▸ **Problem to solve**
In the entries below, find the line with "Click the calendar icon in date filter" and the line with "Task: Click the Cancel button". Return those two lines and all lines between them, exactly.

▸ **Data shown**

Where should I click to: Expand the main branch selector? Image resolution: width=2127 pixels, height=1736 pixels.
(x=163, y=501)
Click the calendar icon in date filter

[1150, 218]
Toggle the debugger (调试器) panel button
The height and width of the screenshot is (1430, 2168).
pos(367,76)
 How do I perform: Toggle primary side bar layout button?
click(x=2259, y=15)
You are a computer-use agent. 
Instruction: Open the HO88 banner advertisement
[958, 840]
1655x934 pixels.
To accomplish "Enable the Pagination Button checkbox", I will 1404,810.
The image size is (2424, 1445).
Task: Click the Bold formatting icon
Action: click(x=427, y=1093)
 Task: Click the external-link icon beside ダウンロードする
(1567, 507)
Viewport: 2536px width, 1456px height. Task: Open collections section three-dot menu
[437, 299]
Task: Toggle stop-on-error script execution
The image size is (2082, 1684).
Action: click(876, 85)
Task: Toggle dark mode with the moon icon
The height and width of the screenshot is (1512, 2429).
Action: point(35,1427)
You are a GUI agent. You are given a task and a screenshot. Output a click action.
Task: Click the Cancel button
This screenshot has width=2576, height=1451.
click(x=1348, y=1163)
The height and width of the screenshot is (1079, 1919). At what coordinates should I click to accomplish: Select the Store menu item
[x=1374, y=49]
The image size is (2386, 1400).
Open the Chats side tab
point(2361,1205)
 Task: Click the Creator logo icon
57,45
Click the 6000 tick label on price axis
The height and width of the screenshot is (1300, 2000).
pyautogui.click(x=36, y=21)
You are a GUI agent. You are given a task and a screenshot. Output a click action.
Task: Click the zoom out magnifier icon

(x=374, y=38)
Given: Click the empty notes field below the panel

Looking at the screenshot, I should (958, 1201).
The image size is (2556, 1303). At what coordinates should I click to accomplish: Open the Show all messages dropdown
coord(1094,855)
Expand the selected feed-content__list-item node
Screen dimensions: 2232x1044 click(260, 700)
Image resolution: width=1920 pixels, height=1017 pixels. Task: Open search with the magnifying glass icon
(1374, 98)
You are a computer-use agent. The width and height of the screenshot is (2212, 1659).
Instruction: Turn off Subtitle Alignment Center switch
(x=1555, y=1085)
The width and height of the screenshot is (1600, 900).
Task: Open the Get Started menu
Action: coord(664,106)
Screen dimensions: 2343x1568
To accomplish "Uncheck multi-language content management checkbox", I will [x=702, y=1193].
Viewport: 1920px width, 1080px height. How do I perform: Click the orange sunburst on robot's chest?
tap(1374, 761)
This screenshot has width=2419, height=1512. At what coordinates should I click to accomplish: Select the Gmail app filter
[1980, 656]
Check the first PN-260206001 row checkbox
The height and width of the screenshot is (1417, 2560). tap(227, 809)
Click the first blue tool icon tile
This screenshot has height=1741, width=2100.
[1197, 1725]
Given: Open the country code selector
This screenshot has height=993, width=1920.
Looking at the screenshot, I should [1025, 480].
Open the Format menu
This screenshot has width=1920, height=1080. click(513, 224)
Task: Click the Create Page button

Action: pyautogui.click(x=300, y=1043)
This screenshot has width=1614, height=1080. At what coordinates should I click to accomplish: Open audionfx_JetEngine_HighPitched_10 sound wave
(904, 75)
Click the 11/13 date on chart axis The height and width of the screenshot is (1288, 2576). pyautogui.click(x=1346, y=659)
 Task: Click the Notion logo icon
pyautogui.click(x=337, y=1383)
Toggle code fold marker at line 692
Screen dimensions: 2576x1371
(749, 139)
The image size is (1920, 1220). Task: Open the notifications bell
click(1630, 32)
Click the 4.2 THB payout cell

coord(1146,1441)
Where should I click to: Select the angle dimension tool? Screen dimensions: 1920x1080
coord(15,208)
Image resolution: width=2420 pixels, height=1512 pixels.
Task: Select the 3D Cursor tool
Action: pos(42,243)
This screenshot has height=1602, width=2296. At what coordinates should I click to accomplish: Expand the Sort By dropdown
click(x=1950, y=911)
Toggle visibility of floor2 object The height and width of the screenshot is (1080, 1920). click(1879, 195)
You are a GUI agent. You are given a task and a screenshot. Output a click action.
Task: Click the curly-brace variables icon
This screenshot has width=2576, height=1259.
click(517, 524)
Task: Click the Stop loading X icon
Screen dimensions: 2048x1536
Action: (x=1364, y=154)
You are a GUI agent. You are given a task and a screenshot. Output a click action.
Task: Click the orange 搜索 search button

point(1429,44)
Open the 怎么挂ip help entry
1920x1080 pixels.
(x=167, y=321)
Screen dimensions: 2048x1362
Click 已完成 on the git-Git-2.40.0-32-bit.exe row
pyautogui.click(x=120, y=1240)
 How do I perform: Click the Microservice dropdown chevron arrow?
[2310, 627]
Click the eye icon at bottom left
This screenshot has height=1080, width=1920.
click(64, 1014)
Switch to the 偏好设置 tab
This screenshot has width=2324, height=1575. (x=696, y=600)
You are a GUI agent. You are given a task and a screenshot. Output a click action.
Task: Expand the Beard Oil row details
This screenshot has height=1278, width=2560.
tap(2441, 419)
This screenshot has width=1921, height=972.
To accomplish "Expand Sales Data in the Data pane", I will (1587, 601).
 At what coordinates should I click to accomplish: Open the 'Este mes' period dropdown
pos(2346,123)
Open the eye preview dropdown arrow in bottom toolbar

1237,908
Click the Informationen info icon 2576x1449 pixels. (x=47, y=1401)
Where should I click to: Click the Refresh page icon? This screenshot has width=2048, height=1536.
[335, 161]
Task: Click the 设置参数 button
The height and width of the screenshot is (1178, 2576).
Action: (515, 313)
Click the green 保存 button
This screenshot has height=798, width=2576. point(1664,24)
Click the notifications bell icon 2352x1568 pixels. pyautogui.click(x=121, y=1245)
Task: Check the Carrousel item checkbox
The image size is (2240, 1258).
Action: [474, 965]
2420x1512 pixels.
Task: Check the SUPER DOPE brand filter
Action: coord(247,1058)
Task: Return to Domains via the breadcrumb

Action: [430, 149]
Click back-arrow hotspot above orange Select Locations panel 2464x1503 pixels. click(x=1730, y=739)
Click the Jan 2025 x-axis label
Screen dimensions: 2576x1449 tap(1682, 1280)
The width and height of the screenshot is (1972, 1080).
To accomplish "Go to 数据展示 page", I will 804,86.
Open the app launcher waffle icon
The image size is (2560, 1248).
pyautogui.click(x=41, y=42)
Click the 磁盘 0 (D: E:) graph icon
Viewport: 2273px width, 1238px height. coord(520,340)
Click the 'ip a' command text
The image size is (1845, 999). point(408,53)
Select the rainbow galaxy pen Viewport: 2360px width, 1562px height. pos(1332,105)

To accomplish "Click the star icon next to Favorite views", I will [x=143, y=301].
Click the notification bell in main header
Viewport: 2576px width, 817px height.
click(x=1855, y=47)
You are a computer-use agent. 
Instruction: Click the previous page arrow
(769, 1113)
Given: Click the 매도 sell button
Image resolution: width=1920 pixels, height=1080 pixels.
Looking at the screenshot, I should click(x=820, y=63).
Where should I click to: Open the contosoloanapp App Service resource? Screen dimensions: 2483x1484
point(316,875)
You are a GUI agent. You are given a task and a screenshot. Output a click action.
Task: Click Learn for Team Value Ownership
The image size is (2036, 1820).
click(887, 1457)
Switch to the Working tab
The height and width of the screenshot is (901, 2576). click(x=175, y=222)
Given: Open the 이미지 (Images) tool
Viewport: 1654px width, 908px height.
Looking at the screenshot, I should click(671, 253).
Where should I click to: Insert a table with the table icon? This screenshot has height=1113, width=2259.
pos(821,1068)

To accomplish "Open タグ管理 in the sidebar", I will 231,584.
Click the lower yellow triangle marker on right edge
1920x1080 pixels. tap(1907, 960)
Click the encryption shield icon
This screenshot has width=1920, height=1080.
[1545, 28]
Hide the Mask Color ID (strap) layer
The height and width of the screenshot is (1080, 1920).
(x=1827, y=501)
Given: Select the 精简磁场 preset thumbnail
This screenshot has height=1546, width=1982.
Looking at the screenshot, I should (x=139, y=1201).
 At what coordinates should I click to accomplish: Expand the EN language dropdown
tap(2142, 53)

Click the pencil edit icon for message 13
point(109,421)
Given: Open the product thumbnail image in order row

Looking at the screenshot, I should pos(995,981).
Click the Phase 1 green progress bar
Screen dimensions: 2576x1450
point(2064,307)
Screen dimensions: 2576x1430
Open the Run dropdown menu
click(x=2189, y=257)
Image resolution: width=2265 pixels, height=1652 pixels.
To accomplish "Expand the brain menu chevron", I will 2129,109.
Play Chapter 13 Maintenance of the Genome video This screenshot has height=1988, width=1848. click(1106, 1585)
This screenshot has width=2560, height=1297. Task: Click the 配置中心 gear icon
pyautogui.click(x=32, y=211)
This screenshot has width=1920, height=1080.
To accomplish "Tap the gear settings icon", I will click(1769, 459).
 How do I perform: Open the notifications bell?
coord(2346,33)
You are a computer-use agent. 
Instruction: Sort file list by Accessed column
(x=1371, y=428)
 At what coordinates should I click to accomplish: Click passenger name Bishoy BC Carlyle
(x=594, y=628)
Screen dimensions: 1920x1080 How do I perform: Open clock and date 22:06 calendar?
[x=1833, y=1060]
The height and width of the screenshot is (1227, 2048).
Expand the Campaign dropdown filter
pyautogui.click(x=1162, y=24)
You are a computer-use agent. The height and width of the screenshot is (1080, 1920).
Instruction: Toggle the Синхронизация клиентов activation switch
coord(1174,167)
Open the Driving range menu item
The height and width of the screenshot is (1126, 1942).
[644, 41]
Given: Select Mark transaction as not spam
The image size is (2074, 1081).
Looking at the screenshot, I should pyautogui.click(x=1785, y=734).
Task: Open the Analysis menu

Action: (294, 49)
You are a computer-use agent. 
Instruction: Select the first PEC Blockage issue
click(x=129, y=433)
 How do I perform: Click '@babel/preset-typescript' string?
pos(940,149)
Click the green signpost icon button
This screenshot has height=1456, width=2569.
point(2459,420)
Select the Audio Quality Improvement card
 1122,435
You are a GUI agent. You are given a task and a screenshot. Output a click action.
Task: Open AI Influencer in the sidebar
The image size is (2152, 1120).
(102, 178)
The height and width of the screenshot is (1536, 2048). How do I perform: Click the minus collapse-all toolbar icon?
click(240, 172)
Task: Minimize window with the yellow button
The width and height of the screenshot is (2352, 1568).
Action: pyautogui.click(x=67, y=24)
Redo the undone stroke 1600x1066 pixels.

▸ **Written answer**
Click the calendar icon in date filter

[1150, 218]
Toggle the debugger (调试器) panel button
The height and width of the screenshot is (1430, 2168).
pos(367,76)
 How do I perform: Toggle primary side bar layout button?
click(x=2259, y=15)
You are a computer-use agent. 
Instruction: Open the HO88 banner advertisement
[958, 840]
1655x934 pixels.
To accomplish "Enable the Pagination Button checkbox", I will 1404,810.
The image size is (2424, 1445).
Task: Click the Bold formatting icon
Action: click(x=427, y=1093)
 Task: Click the external-link icon beside ダウンロードする
(1567, 507)
Viewport: 2536px width, 1456px height. Task: Open collections section three-dot menu
[437, 299]
Task: Toggle stop-on-error script execution
The image size is (2082, 1684).
Action: click(876, 85)
Task: Toggle dark mode with the moon icon
The height and width of the screenshot is (1512, 2429).
Action: point(35,1427)
You are a GUI agent. You are given a task and a screenshot. Output a click action.
Task: Click the Cancel button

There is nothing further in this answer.